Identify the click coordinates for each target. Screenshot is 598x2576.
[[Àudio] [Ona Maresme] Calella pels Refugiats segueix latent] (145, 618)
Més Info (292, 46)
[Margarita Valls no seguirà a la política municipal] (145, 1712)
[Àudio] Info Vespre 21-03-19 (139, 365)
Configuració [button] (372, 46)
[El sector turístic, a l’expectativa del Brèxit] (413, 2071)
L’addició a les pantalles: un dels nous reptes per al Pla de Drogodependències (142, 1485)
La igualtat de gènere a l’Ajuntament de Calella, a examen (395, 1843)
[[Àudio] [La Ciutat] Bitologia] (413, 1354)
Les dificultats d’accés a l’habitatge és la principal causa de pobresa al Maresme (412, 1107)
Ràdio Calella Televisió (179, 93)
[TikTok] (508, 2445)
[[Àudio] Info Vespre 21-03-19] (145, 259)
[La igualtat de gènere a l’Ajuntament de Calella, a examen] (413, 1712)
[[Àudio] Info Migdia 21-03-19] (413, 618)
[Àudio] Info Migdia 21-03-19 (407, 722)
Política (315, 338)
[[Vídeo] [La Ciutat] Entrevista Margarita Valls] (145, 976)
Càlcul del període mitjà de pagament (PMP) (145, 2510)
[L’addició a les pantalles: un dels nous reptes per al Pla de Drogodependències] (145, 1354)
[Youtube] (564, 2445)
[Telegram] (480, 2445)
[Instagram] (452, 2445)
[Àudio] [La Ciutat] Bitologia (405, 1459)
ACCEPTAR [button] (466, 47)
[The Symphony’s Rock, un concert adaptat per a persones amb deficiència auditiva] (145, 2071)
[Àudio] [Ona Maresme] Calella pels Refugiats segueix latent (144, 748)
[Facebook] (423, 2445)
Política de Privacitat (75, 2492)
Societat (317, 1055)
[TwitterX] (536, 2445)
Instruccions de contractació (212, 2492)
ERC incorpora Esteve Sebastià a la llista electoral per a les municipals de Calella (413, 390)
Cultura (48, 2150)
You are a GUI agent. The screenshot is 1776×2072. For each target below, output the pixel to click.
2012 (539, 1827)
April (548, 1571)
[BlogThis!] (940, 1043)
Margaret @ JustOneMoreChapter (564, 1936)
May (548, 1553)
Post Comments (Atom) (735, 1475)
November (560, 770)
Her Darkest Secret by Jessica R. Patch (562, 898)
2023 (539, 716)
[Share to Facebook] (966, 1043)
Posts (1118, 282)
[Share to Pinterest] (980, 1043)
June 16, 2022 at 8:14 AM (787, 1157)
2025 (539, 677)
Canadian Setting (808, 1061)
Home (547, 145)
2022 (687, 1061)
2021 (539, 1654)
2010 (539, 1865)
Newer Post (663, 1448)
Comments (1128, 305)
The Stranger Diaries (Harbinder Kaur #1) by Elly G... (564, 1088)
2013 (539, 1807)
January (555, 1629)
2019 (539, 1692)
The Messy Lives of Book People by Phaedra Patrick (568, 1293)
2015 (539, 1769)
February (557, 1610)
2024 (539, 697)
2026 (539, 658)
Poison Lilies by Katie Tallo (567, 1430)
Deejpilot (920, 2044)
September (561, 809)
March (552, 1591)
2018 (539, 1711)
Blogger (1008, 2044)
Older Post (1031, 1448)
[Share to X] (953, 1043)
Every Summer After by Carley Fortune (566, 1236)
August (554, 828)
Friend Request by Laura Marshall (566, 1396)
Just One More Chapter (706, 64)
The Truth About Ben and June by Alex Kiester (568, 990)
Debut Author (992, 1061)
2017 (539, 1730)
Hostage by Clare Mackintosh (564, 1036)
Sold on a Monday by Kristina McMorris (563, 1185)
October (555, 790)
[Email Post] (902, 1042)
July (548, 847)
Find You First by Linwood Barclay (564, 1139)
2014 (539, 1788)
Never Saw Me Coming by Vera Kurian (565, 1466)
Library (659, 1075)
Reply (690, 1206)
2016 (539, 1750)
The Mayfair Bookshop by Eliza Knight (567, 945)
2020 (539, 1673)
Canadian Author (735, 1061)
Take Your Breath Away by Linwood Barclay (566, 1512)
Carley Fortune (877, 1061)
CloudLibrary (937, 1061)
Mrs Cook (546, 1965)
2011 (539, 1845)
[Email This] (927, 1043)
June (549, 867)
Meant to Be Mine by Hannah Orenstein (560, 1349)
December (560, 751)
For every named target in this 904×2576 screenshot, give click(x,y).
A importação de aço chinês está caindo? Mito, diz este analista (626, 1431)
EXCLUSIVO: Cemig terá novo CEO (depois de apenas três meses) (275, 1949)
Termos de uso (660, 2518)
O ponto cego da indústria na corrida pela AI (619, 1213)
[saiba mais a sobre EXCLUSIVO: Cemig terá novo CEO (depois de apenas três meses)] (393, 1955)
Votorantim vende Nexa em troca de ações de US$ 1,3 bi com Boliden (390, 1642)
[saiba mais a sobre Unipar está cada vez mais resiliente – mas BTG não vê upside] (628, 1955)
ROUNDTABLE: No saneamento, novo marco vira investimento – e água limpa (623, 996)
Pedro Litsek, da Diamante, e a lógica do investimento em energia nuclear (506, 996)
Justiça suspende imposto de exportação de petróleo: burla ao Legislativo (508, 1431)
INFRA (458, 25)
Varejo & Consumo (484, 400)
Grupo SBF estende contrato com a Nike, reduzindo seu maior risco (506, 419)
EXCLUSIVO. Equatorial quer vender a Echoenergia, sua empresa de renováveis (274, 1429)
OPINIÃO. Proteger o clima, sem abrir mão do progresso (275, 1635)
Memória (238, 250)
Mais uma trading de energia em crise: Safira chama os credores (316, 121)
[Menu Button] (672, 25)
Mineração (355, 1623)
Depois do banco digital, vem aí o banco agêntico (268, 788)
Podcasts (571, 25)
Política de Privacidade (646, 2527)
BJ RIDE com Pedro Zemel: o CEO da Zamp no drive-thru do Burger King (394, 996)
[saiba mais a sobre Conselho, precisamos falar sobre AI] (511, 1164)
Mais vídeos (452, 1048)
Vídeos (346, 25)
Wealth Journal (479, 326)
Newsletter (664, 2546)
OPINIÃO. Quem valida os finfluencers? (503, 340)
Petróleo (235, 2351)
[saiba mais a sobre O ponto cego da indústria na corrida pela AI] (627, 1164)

* _Work instruction_: Provide only the count of lines in the material above that hold the word "gènere".

* _Problem solution_: 2